Copy out, word for word, the lines of the records from the line containing "The width and" through the line containing "Looking at the screenshot, I should 584,113.", and nothing more.

◆ **Source records**:
* * * * * * * * *

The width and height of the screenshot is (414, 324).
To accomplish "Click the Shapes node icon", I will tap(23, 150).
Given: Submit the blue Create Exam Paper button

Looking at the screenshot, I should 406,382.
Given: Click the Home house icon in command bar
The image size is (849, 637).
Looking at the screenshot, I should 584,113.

* * * * * * * * *

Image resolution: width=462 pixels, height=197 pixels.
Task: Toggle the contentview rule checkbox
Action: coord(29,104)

* * * * * * * * *

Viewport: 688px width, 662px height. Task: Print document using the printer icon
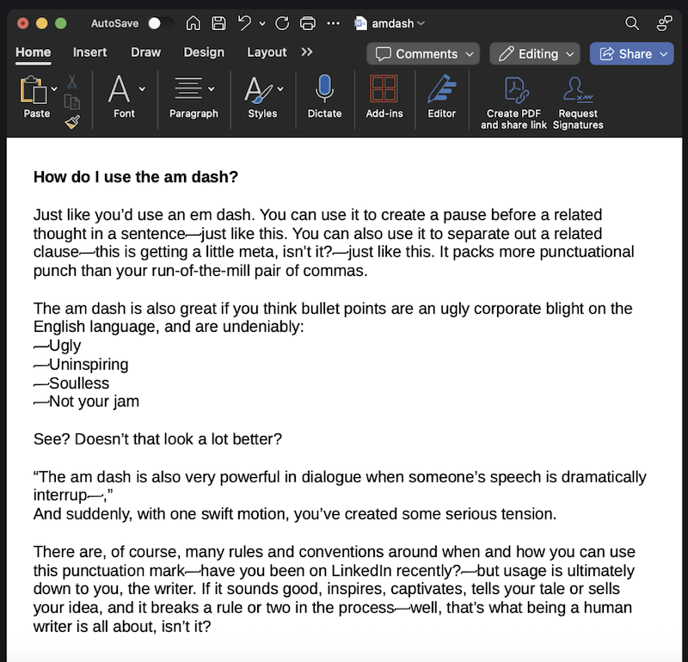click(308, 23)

* * * * * * * * *

◆ **Worked solution**:
The width and height of the screenshot is (414, 324).
To accomplish "Click the Shapes node icon", I will tap(23, 150).
Given: Submit the blue Create Exam Paper button

Looking at the screenshot, I should 406,382.
Given: Click the Home house icon in command bar
The image size is (849, 637).
Looking at the screenshot, I should 584,113.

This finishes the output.